TASK TO COMPLETE =>
What you return must be exactly the lines from the beginning of the material through the line containing "Task: Click the Music directory name", both included, and no pictures.
************
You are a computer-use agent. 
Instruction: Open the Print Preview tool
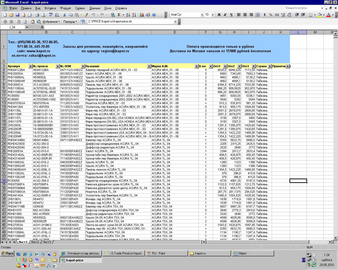coord(44,15)
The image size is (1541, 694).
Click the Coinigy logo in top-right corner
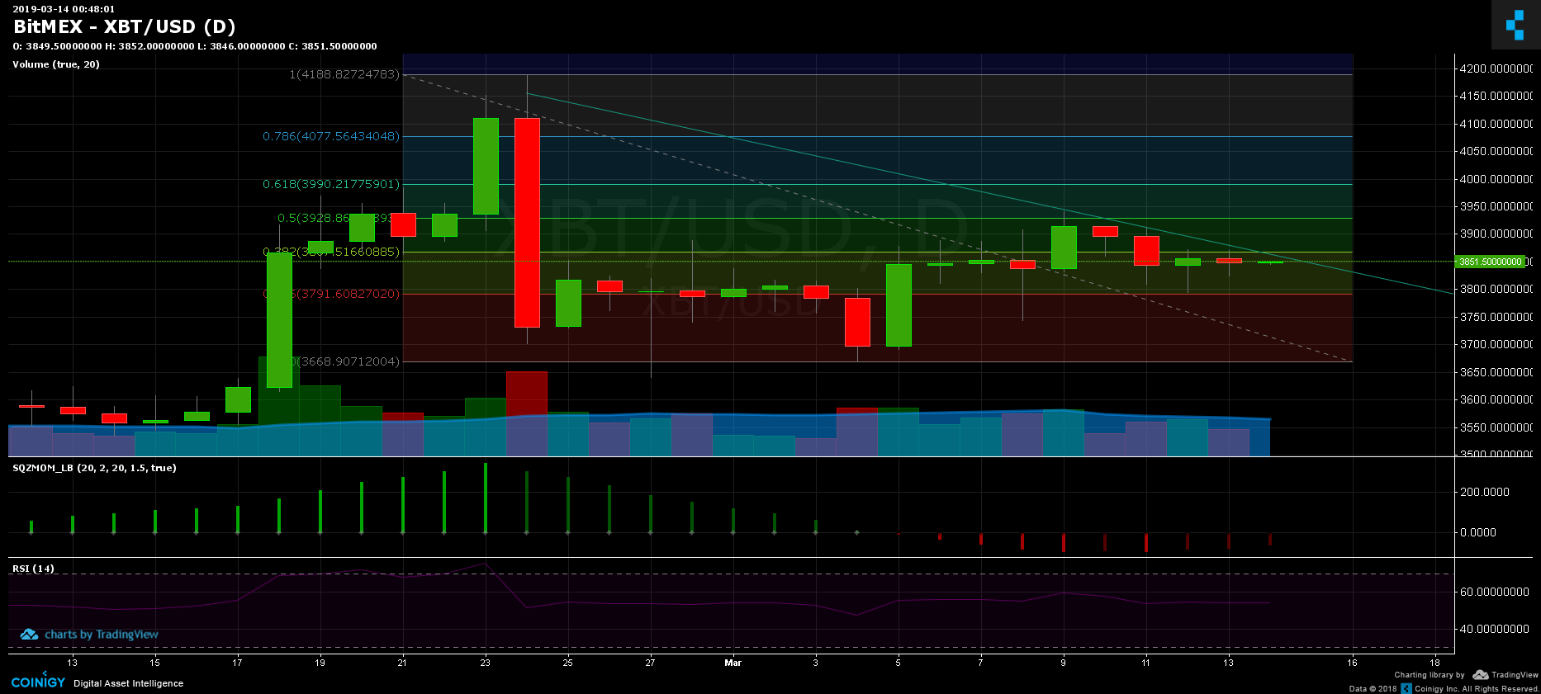1515,25
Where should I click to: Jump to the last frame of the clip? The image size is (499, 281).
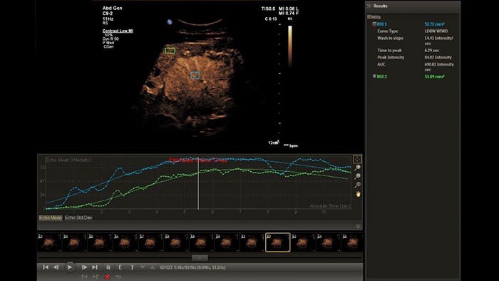[x=95, y=267]
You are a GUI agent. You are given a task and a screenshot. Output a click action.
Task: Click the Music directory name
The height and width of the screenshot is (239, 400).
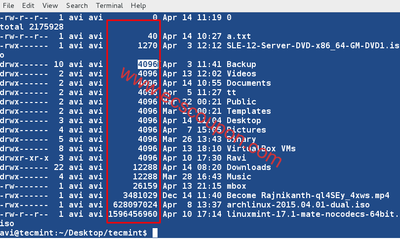pos(239,176)
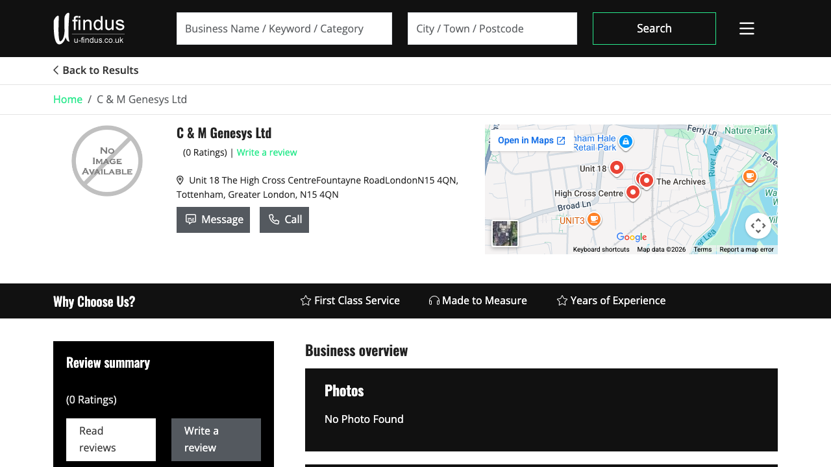Click the Open in Maps button
Viewport: 831px width, 467px height.
(x=527, y=140)
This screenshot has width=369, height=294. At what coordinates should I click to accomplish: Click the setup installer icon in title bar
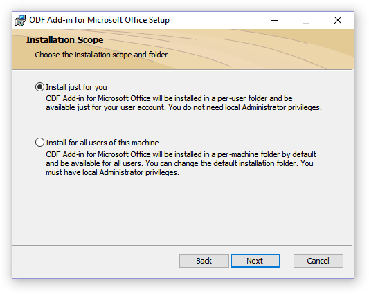click(20, 20)
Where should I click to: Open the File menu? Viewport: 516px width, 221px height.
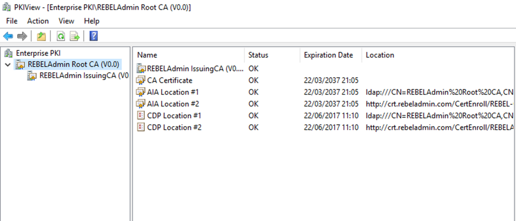(12, 21)
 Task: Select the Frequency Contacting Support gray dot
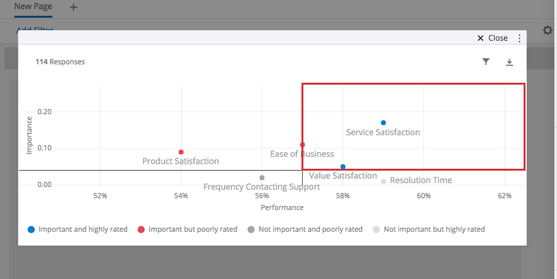pyautogui.click(x=262, y=178)
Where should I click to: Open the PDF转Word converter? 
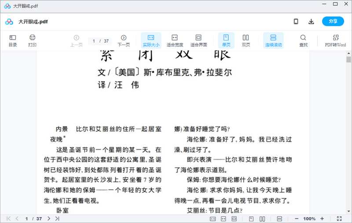tap(335, 40)
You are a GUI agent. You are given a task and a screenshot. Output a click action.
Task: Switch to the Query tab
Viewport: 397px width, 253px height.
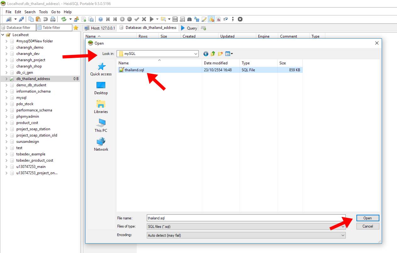188,28
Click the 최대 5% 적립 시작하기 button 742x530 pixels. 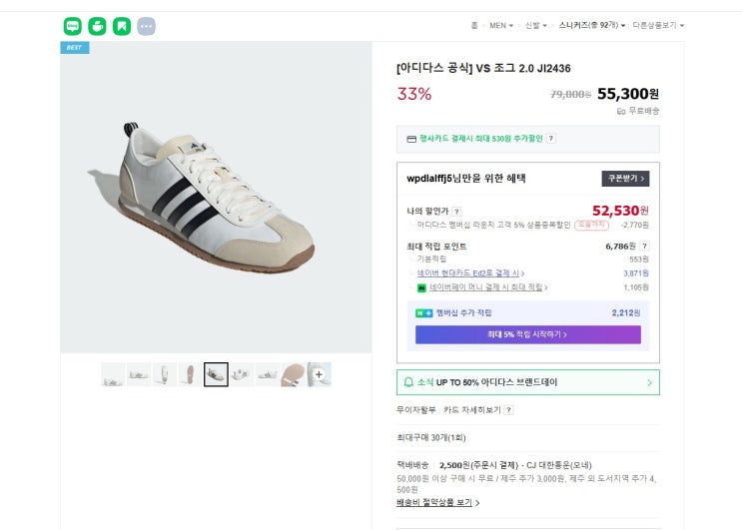(528, 334)
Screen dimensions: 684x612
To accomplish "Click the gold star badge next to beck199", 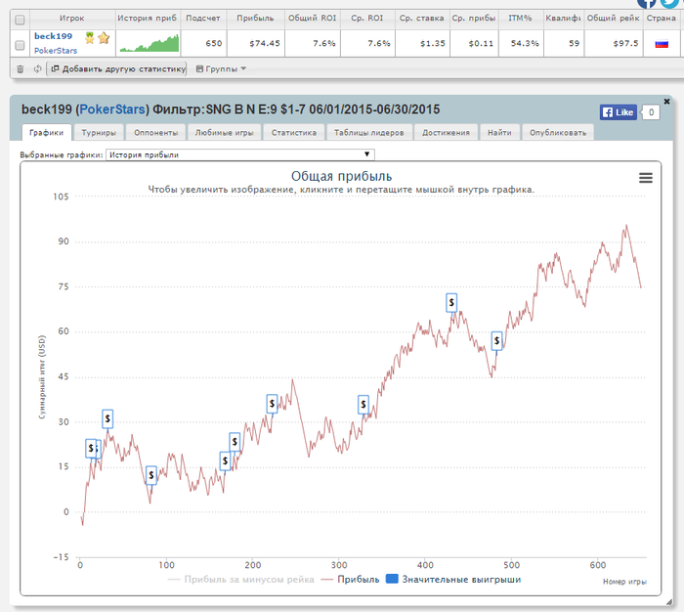I will tap(104, 37).
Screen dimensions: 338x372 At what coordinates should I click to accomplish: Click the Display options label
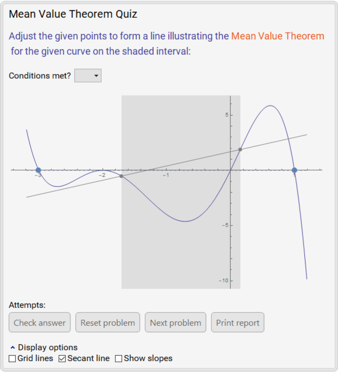pos(48,348)
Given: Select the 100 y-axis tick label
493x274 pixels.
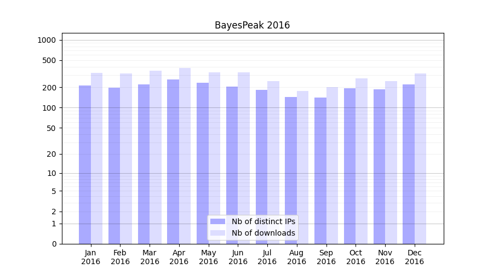Looking at the screenshot, I should pos(50,108).
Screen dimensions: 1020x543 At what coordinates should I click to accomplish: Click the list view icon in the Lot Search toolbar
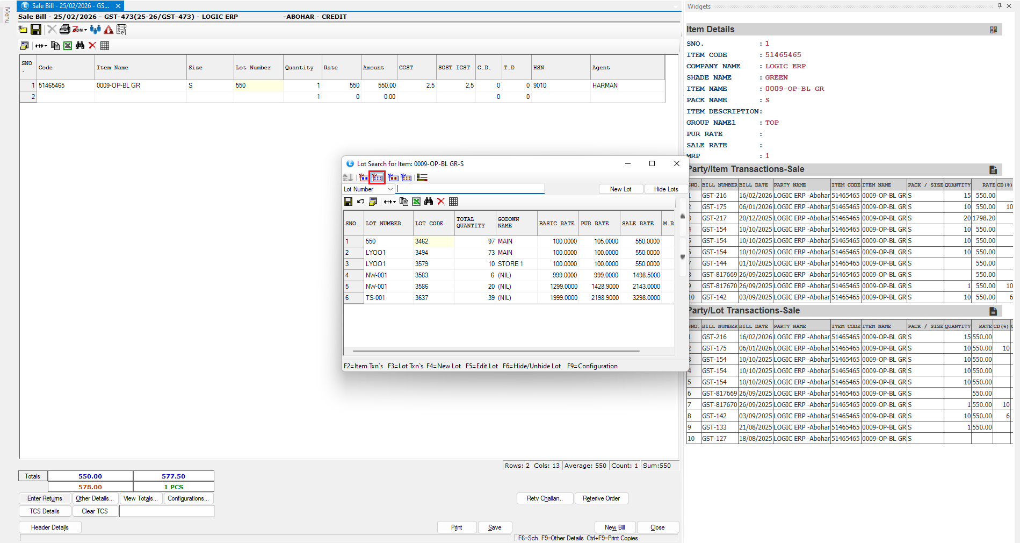[x=422, y=177]
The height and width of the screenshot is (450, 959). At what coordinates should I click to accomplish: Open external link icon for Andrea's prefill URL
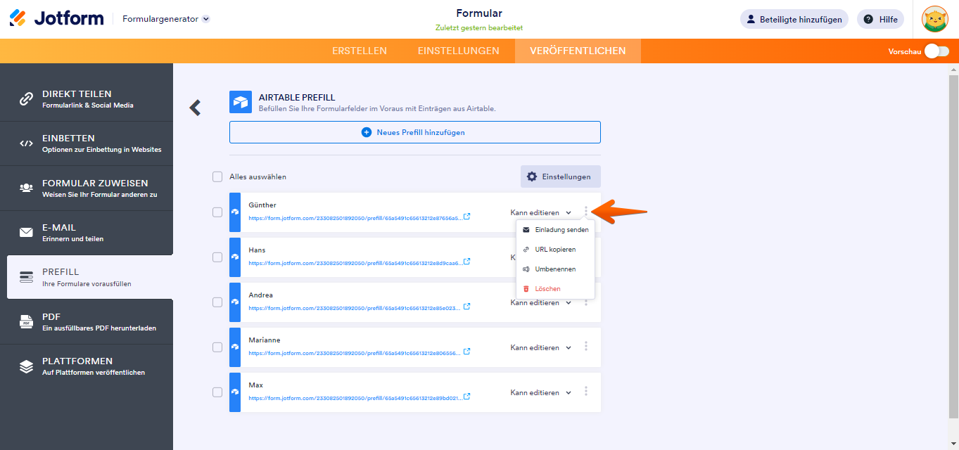coord(466,307)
************
RESPONSE FOR THIS EXERCISE =>
You are a computer-use agent. 
Instruction: Open the Print Preview tool
coord(44,15)
The image size is (1541, 694).
Click the Coinigy logo in top-right corner
1515,25
Where should I click to: Jump to the last frame of the clip? The image size is (499, 281).
[x=95, y=267]
You are a GUI agent. You are given a task and a screenshot. Output a click action.
Task: Click the Music directory name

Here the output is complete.